Alabama’s stand against same-sex marriage crumbles as more counties comply with federal ruling

Milton Persinger, left, and Robert Povilat, both of Mobile, Ala., get married at Government Plaza as the Rev. Sandy O'Steen from Cornerstone Metropolitan Community Church officiates. They were the first same-sex couple to get married in Mobile, Ala., Thursday Feb. 12, 2015. Sharon Steinmann, Mobile Press-Register (AP)

Milton Persinger, left, and Robert Povilat, both of Mobile, Ala., get married at Government Plaza as the Rev. Sandy O'Steen from Cornerstone Metropolitan Community Church officiates. They were the first same-sex couple to get married in Mobile, Ala., Thursday Feb. 12, 2015. Sharon Steinmann, Mobile Press-Register (AP)

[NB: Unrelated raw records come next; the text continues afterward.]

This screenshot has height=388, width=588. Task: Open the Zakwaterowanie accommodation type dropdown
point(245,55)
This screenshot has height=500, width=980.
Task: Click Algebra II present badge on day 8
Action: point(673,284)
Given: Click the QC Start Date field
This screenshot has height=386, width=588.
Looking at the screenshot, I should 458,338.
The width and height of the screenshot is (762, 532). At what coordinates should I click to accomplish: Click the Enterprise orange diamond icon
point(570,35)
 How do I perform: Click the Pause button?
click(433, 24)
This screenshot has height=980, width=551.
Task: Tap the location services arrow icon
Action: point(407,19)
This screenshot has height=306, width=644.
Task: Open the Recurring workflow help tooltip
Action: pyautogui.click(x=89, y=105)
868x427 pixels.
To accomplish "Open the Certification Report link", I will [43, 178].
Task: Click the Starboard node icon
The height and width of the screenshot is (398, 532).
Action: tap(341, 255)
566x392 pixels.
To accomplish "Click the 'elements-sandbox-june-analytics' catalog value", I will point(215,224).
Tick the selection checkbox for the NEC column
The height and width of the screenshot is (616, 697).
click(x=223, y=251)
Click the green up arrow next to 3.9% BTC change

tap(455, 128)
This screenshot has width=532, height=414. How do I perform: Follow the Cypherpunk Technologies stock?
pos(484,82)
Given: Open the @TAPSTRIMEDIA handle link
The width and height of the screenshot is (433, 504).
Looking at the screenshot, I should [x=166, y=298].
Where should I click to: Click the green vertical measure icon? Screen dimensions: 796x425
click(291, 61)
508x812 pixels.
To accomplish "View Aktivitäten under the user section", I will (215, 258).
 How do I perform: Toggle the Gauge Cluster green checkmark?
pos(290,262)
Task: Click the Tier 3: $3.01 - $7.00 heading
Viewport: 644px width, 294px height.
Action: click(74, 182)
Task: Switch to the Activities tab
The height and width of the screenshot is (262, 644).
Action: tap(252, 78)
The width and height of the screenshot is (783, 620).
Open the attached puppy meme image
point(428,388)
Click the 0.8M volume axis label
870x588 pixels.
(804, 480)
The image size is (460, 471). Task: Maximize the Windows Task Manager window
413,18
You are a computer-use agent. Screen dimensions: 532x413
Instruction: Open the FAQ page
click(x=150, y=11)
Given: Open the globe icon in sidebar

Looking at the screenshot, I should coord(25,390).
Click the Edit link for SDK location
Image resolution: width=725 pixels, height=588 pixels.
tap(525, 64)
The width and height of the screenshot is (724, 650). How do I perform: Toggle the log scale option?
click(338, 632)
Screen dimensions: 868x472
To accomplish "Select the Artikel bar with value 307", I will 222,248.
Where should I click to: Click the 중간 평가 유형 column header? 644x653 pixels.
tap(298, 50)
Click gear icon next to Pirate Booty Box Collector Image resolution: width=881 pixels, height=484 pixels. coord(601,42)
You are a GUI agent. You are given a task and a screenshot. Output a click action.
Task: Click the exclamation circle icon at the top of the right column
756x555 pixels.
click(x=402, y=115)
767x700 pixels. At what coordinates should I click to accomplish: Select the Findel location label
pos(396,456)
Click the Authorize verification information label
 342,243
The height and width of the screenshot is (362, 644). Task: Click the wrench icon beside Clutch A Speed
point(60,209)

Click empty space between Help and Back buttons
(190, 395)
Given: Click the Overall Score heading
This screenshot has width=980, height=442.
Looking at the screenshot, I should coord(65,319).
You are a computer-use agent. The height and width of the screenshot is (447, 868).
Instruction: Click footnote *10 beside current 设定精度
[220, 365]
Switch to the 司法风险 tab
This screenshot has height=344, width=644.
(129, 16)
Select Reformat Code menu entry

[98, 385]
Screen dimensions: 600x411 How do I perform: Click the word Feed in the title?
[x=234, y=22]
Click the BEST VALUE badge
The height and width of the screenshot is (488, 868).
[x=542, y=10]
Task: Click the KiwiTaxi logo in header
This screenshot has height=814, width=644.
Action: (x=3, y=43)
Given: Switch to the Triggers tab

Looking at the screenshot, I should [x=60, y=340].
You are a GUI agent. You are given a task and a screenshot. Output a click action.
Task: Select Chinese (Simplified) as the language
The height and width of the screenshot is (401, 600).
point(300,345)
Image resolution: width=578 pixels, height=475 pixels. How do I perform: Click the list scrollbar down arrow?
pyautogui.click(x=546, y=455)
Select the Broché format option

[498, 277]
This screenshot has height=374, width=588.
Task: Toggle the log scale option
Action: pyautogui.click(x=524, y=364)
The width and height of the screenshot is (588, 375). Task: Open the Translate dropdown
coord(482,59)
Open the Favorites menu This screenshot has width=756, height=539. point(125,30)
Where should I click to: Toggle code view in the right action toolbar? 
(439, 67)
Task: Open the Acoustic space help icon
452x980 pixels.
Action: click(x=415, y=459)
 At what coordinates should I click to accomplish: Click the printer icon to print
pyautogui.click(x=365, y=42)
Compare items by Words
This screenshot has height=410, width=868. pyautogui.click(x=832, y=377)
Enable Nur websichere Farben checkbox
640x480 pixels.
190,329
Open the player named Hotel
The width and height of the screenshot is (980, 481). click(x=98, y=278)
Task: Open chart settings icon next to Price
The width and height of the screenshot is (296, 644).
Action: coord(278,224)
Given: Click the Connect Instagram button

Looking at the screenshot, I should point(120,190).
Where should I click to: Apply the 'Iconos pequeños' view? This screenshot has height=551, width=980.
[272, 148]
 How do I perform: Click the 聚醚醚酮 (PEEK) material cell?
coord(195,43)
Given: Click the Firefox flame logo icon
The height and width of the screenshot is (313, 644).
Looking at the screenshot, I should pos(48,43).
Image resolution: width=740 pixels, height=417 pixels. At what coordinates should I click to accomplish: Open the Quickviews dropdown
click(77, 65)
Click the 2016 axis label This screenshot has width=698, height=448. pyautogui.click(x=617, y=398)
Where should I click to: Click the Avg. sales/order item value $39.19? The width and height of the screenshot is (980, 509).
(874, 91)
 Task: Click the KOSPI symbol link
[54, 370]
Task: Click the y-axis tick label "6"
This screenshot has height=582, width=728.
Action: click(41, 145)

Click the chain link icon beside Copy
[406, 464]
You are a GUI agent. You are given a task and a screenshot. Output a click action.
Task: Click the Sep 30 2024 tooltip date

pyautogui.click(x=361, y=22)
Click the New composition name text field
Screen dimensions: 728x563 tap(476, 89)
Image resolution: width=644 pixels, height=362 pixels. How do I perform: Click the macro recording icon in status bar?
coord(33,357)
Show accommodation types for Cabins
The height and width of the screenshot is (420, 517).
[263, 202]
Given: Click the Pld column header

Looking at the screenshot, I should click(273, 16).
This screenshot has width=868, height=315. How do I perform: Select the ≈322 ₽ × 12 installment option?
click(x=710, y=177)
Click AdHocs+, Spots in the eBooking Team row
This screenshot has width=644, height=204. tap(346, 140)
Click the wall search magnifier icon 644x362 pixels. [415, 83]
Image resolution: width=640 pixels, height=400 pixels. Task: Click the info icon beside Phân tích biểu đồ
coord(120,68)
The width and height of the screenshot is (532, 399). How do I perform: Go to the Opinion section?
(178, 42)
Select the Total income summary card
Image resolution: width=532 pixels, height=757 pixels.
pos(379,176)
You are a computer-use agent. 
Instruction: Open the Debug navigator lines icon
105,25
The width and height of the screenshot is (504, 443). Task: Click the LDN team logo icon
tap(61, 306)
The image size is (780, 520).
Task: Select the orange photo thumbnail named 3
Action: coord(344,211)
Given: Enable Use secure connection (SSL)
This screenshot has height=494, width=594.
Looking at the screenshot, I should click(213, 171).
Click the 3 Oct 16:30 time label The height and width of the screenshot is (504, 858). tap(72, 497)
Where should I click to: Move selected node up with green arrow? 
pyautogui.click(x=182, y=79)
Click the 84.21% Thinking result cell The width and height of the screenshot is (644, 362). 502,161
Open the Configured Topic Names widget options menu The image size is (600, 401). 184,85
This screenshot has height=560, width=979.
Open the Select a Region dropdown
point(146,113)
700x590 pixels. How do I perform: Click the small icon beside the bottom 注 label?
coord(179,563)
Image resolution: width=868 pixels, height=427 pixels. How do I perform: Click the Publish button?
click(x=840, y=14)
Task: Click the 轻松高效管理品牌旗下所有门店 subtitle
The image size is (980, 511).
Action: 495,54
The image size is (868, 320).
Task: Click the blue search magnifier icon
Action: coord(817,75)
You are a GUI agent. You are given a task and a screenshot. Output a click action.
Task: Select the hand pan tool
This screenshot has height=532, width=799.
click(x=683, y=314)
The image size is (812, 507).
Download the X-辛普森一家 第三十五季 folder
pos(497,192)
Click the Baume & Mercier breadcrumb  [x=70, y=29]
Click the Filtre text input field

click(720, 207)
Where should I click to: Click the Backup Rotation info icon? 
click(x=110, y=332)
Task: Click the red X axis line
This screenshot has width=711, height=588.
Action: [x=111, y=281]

Milton Persinger, left, and Robert Povilat, both of Mobile, Ala., get married at Government Plaza as the Rev. Sandy O’Steen from Cornerstone Metropolitan Community Church officiates. They were the first same-sex couple to get married in Mobile, Ala., Thursday Feb. 12, 2015.

Updated: 6:00 p.m. CST

MONTGOMERY, Ala. — Alabama‘s stand against same-sex marriage crumbled Friday as judges in most counties sided with federal courts rather than their own chief justice, a Republican who once called homosexuality an inherent evil.

Many counties in the Bible Belt state began issuing the licenses to same-sex couples after the latest strongly worded order from U.S. District Judge Callie Granade. She said Thursday that a judge could no longer deny marriage licenses to gays and lesbians, reiterating her ruling striking down the state’s ban on same-sex marriage.

“These numbers represent a seismic shift in favor of equality and justice. Resistance to happy, loving and committed same-sex couples getting married is quickly crumbling throughout the state,” said Fred Sainz, a top spokesman for the Human Rights Campaign.

Granade’s ruling enabling same-sex couples to obtain licenses went into effect Monday after the U.S. Supreme Court declined to intervene. But even then, Alabama Chief Justice Roy Moore said county judges were not bound by her decision.

“It’s my duty to speak up when I see the jurisdiction of our courts being intruded by unlawful federal authority,” Moore insisted in an interview with The Associated Press later Monday.

Fewer that 12 of Alabama’s 67 counties allowed gays and lesbians to wed on Monday. By Friday that number had jumped to at least 47, according to a count by the HRC. Several others said they would begin issuing licenses to same-sex couples on Monday.

Granade’s ruling made Alabama the 37th state where gays and lesbians can legally wed. It also continued her family legacy of bringing sweeping change to a place where many people didn’t yet welcome it.

Her grandfather was Richard Rives, a federal appellate judge whose rulings helped desegregate the South despite resistance to the Civil Rights movement in the 1950s and 1960s.

“Judge Rives, my grandfather, really is my personal hero,” Granade said during her 2001 Senate confirmation hearing. She denied then that “judicial activism” describes what her grandfather did – or what she might do.

“The issues on which he more or less broke with precedent were ones which really flew in the face of the Constitution,” she said. “I think a judge will always be correct if the decisions that he or she makes are consistent with the plain language of the Constitution.”